**SUPPLIED RECORDS**
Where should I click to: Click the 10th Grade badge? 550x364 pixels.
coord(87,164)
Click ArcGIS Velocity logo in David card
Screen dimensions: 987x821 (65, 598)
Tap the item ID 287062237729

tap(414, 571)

---

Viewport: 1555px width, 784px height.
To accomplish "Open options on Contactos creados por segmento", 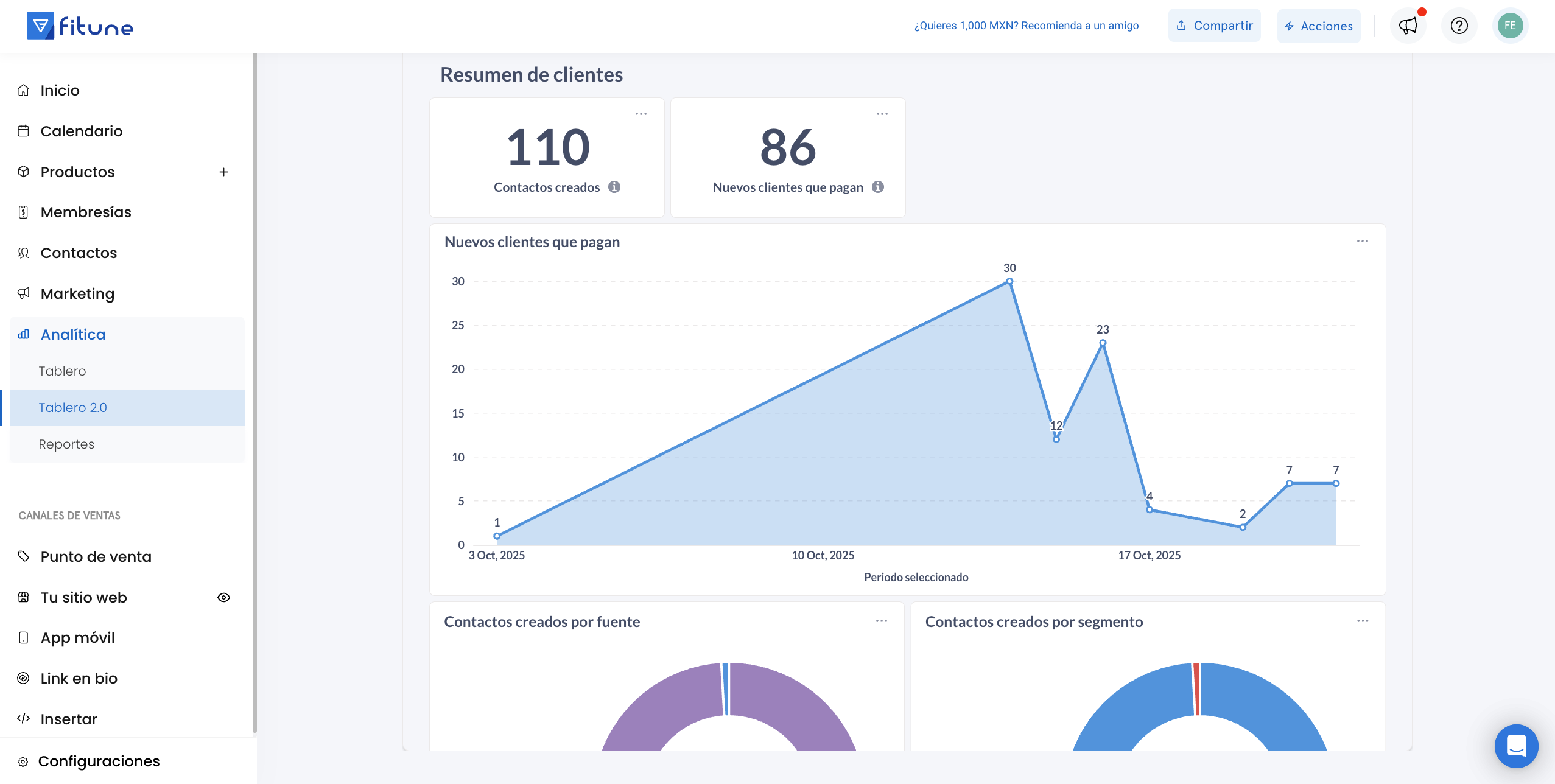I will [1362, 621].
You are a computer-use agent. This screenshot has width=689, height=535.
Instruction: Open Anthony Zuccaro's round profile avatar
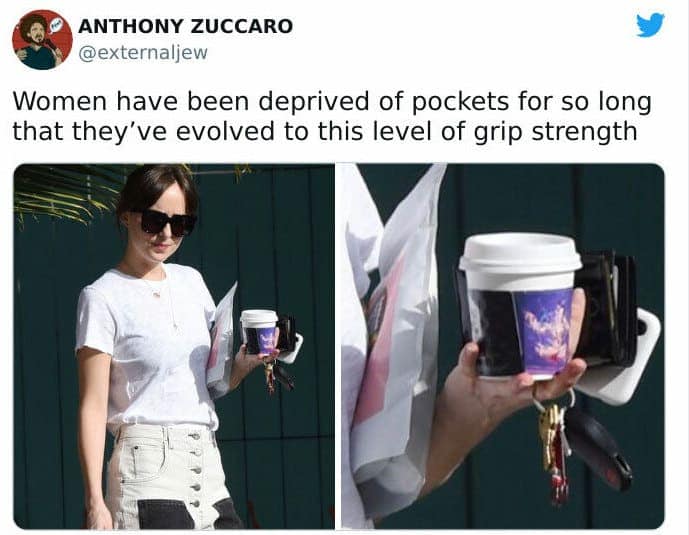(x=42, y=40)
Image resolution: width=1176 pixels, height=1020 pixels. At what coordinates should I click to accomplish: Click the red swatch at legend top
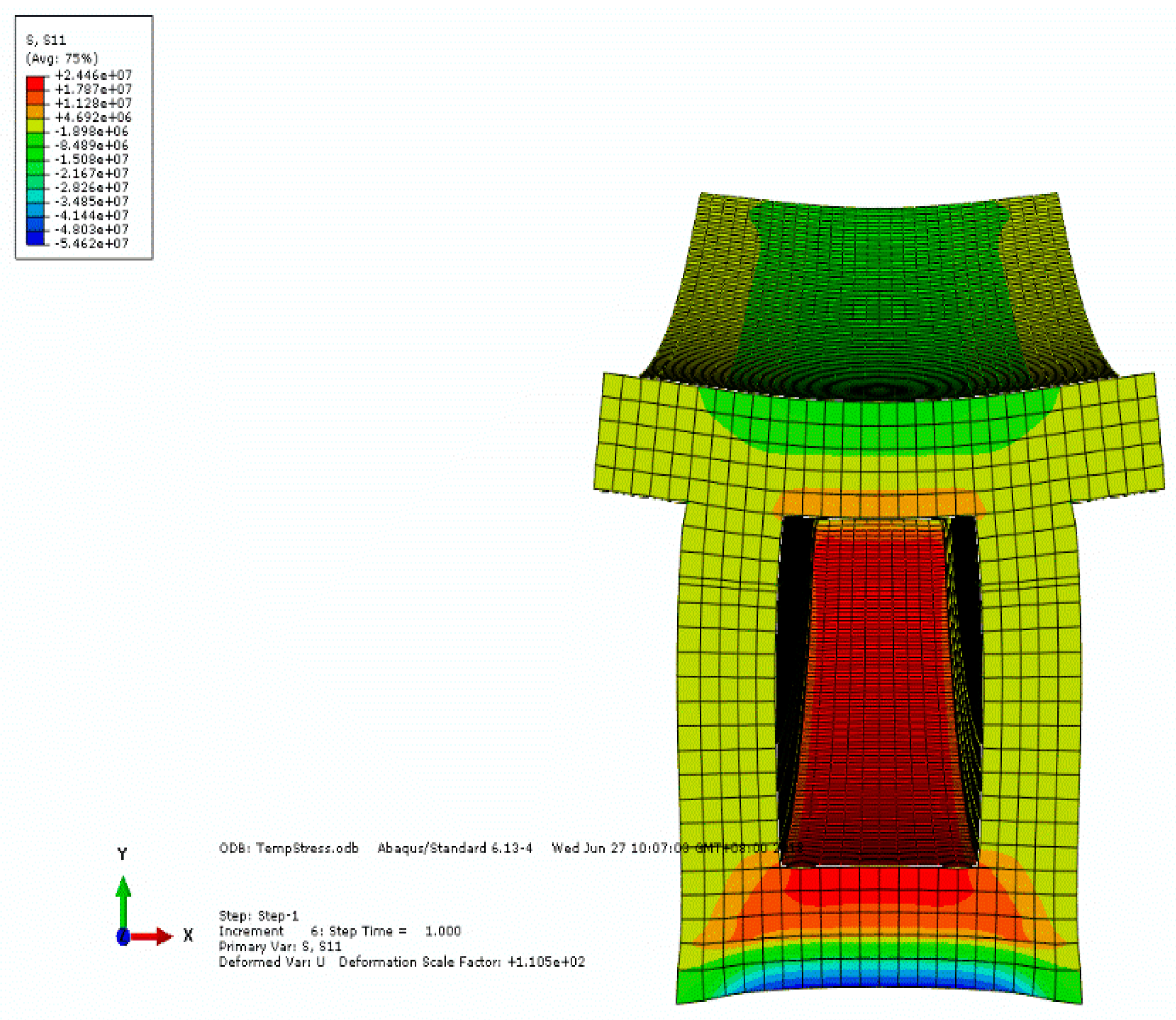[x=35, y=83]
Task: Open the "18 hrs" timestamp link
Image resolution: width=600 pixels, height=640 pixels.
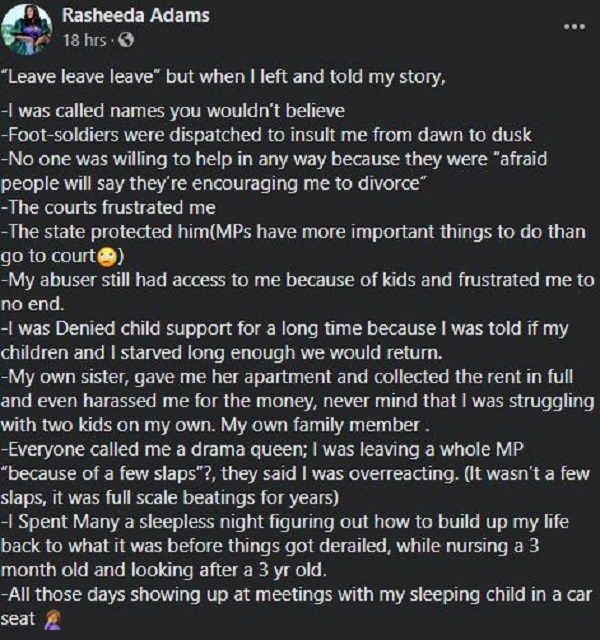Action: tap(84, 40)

* * *

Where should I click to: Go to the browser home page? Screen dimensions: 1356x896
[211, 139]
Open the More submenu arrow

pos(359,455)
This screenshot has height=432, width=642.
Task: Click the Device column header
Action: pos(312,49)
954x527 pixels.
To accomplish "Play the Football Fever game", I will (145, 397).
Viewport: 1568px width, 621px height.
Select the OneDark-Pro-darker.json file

**EXERCISE REQUIREMENTS**
Convert the lines of material starting at the one containing "Where should I click to: Go" and ending at the one containing "Select the OneDark-Pro-darker.json file" into a Markdown table with the columns Row and Line, skipping blank lines.

**RESPONSE BELOW**
| Row | Line |
|---|---|
| 1 | Where should I click to: Go to the browser home page? Screen dimensions: 1356x896 |
| 2 | [211, 139] |
| 3 | Open the More submenu arrow |
| 4 | pos(359,455) |
| 5 | This screenshot has height=432, width=642. |
| 6 | Task: Click the Device column header |
| 7 | Action: pos(312,49) |
| 8 | 954x527 pixels. |
| 9 | To accomplish "Play the Football Fever game", I will (145, 397). |
| 10 | Viewport: 1568px width, 621px height. |
| 11 | Select the OneDark-Pro-darker.json file |